■ Assignment:
There is one span to output from the data below: the lines starting at the line with "This screenshot has height=768, width=1024." and ending at the line with "Task: Cancel PIN entry with dialog Abbrechen". Output it exactly, ends included, nothing more.
####
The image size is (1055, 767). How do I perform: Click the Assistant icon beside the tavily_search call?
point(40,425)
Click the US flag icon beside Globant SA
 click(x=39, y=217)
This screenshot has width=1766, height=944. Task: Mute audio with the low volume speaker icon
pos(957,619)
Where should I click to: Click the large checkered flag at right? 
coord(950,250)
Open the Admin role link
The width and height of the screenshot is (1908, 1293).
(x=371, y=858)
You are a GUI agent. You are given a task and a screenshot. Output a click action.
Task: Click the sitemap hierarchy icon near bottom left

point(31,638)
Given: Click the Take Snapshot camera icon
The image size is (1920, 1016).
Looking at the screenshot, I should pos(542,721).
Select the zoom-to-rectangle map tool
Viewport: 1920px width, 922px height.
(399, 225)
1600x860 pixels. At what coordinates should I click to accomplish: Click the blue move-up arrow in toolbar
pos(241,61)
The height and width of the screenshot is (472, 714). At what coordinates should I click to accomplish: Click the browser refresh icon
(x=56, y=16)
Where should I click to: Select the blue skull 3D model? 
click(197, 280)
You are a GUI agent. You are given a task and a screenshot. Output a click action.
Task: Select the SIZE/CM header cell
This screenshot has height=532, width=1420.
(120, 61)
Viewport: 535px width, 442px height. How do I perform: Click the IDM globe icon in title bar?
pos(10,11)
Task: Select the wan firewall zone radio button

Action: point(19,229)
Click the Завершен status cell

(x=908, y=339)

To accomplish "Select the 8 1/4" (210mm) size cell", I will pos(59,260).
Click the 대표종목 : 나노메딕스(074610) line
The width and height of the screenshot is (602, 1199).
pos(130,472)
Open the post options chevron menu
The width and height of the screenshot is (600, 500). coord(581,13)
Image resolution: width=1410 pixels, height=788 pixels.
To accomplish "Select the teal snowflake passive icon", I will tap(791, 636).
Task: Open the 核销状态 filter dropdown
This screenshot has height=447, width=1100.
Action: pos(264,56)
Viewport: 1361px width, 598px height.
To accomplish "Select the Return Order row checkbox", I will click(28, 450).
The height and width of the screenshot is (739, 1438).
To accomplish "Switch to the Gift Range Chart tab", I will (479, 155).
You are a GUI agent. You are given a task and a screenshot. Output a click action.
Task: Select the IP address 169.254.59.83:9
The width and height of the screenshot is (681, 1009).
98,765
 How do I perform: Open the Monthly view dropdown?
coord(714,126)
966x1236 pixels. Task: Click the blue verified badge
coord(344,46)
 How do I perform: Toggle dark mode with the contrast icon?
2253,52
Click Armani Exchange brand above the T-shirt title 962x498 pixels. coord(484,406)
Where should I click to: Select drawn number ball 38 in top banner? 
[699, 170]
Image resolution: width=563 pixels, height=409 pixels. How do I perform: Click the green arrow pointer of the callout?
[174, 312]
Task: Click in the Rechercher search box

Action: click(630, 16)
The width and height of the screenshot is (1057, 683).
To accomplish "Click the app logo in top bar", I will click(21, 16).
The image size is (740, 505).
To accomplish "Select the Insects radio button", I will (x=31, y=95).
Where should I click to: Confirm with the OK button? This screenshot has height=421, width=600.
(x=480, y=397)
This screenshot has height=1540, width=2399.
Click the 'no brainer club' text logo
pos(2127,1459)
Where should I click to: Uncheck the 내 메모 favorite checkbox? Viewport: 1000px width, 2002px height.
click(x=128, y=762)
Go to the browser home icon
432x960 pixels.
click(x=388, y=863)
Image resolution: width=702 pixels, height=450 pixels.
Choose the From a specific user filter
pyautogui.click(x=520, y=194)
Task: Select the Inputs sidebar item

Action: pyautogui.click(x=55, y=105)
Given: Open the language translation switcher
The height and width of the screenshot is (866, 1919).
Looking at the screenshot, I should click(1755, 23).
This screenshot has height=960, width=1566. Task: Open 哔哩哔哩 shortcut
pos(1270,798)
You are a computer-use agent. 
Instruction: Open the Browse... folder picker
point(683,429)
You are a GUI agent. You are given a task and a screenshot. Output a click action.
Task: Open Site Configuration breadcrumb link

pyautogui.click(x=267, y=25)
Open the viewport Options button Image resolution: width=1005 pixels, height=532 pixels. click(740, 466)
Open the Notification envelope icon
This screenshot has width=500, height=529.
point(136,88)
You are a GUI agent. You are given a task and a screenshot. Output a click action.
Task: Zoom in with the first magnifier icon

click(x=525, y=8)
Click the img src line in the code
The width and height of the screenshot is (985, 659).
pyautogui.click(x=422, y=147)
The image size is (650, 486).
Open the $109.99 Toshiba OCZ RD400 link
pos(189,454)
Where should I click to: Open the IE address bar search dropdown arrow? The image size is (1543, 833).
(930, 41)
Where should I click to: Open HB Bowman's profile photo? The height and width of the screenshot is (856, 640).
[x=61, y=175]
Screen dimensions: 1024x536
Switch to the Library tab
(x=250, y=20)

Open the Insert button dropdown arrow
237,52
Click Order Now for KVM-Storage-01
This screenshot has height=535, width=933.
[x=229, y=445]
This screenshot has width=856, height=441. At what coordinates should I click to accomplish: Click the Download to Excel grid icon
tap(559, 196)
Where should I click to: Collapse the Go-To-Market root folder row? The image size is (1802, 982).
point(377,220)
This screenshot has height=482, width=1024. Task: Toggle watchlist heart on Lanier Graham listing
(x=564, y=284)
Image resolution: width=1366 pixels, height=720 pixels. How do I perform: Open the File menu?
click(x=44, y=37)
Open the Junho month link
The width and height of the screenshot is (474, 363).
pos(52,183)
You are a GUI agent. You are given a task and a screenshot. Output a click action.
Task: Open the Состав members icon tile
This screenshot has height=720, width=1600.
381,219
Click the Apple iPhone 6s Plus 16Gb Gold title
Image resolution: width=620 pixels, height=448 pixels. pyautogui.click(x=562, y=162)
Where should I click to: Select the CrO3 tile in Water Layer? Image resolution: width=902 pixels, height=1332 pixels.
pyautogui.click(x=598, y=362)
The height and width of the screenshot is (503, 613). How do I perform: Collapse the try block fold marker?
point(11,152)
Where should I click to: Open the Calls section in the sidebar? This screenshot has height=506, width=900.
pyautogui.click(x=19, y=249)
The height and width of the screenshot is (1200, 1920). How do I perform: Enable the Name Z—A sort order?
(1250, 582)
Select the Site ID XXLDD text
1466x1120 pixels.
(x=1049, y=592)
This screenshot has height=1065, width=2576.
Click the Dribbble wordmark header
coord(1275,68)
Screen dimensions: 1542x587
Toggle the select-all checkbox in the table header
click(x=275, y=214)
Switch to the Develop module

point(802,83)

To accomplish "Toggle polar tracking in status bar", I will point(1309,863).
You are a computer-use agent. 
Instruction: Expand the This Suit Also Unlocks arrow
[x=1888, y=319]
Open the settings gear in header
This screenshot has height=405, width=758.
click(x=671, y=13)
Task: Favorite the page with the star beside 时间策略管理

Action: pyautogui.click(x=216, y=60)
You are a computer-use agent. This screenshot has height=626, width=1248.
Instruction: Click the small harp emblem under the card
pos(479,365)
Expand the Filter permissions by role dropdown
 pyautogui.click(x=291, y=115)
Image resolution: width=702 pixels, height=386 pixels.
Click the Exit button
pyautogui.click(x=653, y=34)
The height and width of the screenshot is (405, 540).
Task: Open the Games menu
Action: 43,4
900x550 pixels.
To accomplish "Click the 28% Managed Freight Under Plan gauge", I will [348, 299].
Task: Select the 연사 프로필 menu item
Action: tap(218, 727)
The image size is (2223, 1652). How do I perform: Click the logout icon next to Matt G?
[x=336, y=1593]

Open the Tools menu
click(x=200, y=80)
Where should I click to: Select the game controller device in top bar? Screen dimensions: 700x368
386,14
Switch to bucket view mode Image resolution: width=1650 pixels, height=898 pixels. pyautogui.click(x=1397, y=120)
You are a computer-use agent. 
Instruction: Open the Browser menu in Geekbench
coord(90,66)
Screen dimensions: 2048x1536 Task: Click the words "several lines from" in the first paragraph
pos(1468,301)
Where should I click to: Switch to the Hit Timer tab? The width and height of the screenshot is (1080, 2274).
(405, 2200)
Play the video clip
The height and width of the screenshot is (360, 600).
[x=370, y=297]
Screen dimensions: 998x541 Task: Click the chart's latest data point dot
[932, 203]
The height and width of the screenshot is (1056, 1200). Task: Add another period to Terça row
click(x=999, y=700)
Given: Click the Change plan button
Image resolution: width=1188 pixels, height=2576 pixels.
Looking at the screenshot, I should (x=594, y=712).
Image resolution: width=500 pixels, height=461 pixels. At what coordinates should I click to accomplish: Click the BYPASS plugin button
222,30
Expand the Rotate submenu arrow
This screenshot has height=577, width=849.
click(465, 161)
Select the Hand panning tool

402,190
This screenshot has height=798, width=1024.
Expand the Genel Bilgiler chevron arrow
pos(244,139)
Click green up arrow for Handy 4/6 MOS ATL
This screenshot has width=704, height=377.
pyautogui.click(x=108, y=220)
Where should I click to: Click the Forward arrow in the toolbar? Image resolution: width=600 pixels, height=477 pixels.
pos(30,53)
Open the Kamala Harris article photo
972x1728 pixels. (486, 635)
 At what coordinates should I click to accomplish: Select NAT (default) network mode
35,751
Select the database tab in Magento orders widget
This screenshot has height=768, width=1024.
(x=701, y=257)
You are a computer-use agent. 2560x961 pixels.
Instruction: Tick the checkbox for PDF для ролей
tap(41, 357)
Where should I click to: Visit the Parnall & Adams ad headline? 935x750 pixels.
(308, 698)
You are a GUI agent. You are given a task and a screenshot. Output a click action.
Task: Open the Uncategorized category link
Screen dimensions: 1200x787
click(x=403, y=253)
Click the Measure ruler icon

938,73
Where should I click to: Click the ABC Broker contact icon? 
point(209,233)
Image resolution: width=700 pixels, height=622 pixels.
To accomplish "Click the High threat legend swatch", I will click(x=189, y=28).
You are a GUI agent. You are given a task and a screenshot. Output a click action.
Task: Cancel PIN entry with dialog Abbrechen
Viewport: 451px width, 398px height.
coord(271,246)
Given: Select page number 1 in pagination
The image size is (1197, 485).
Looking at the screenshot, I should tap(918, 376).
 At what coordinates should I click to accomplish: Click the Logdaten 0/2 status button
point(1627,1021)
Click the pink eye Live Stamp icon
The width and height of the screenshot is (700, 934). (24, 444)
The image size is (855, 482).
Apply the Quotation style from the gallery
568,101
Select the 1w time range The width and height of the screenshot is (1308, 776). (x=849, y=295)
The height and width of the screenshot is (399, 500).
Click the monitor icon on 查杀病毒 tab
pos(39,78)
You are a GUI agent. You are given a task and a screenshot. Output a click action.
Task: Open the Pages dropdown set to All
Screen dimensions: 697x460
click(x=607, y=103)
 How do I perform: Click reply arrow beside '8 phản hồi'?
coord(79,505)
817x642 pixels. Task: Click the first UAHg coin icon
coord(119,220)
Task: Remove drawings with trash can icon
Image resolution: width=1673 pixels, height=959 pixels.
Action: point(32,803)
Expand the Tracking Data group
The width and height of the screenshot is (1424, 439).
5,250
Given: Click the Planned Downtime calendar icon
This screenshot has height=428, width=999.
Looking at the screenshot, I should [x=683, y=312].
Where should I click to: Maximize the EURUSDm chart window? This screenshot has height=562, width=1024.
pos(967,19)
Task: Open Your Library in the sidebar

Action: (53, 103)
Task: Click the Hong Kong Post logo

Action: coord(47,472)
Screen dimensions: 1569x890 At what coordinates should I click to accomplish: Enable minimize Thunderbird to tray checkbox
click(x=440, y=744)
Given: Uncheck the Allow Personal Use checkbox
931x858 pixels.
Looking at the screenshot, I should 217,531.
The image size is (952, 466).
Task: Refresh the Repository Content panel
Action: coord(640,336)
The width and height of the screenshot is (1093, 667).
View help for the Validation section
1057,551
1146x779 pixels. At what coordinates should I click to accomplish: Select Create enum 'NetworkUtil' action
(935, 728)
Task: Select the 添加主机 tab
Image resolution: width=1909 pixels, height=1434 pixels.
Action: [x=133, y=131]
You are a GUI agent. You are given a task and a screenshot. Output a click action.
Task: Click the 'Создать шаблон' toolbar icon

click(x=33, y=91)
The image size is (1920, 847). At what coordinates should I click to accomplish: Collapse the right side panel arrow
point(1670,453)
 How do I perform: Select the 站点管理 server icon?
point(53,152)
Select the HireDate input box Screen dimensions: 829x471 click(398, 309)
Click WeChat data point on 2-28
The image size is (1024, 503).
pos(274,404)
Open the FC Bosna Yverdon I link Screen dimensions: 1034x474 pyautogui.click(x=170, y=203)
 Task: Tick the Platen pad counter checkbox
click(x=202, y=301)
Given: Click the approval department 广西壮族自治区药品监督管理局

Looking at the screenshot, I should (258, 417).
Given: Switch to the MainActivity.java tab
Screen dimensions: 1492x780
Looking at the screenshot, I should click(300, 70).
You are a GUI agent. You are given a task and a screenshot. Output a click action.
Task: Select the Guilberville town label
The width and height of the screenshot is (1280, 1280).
####
■ Exercise response:
This screenshot has height=768, width=1024.
(x=701, y=257)
You are a computer-use agent. 2560x961 pixels.
Instruction: Tick the checkbox for PDF для ролей
tap(41, 357)
Where should I click to: Visit the Parnall & Adams ad headline? 935x750 pixels.
(308, 698)
You are a GUI agent. You are given a task and a screenshot. Output a click action.
Task: Open the Uncategorized category link
Screen dimensions: 1200x787
click(x=403, y=253)
Click the Measure ruler icon

938,73
Where should I click to: Click the ABC Broker contact icon? 
point(209,233)
Image resolution: width=700 pixels, height=622 pixels.
To accomplish "Click the High threat legend swatch", I will click(x=189, y=28).
You are a GUI agent. You are given a task and a screenshot. Output a click action.
Task: Cancel PIN entry with dialog Abbrechen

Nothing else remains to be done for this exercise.